Entries from a dataset

━━━━

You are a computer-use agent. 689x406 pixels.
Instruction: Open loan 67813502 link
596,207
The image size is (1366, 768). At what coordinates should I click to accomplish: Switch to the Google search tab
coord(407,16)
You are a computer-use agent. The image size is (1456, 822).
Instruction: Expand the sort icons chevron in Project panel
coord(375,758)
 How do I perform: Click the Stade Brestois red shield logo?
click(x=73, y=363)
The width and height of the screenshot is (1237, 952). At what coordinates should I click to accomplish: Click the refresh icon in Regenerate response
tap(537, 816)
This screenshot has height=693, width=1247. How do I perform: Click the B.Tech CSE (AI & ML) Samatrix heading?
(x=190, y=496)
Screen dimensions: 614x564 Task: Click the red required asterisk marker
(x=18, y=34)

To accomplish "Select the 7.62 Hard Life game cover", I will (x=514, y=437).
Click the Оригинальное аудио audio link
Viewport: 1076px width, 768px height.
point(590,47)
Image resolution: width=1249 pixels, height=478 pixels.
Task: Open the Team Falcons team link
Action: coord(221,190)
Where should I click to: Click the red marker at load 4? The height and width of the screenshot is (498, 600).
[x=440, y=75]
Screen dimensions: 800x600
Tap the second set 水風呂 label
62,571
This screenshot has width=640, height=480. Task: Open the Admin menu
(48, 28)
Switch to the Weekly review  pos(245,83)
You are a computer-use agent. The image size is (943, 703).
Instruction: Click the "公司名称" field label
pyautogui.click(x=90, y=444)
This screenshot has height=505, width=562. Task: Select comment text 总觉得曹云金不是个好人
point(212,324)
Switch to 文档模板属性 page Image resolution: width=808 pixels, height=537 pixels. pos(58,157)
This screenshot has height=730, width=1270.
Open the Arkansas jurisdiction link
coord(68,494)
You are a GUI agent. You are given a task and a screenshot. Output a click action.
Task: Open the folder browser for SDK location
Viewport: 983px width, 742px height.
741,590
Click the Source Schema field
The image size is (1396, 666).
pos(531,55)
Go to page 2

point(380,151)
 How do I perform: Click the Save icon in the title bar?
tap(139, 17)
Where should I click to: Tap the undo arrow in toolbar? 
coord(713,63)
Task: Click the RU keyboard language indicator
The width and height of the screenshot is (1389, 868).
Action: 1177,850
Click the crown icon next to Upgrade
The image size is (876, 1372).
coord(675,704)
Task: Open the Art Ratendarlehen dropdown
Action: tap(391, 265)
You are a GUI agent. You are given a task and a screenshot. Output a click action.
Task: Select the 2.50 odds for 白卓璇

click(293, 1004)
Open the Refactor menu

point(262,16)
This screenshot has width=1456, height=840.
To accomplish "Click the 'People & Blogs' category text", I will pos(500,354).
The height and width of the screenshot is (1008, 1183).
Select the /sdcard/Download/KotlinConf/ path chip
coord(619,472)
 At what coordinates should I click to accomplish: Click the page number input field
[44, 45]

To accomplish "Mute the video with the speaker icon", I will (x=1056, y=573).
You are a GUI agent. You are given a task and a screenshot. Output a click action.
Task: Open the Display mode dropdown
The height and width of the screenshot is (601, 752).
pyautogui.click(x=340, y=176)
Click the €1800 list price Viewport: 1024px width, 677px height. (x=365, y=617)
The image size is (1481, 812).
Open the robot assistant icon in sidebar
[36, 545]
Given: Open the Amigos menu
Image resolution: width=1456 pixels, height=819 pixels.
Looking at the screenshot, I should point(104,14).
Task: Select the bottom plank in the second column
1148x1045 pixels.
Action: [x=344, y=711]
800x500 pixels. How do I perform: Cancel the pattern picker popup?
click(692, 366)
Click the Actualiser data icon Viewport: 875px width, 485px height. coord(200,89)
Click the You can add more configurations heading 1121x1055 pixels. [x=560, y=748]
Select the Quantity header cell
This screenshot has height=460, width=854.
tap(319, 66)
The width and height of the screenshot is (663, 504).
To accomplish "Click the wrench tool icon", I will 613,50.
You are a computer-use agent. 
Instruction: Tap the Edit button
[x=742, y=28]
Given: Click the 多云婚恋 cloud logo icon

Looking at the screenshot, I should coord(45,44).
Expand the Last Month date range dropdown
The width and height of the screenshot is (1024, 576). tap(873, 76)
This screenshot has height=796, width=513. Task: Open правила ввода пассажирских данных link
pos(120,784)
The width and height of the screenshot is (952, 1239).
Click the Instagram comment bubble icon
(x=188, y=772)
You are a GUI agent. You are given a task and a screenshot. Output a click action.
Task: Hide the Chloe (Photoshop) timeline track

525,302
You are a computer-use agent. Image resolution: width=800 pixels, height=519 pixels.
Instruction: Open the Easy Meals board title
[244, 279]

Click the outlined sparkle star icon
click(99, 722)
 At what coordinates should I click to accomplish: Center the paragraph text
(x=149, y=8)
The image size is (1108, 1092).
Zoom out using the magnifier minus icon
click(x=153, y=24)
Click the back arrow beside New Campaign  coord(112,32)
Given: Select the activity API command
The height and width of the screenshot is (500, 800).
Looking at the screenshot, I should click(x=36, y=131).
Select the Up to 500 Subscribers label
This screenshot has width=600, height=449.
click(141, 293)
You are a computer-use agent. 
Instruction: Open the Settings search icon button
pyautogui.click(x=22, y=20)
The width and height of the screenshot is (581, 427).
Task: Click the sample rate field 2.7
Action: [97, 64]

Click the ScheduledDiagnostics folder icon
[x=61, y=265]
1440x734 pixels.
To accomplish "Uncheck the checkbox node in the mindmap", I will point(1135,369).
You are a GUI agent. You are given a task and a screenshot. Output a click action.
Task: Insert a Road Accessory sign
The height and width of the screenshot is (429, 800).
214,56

━━━━

REQUIRED WORK:
List each line above that contains the string "point", copying every such line in full.

WORKED SOLUTION:
point(590,47)
point(212,324)
point(380,151)
point(262,16)
Looking at the screenshot, I should point(104,14).
To accomplish "Uncheck the checkbox node in the mindmap", I will point(1135,369).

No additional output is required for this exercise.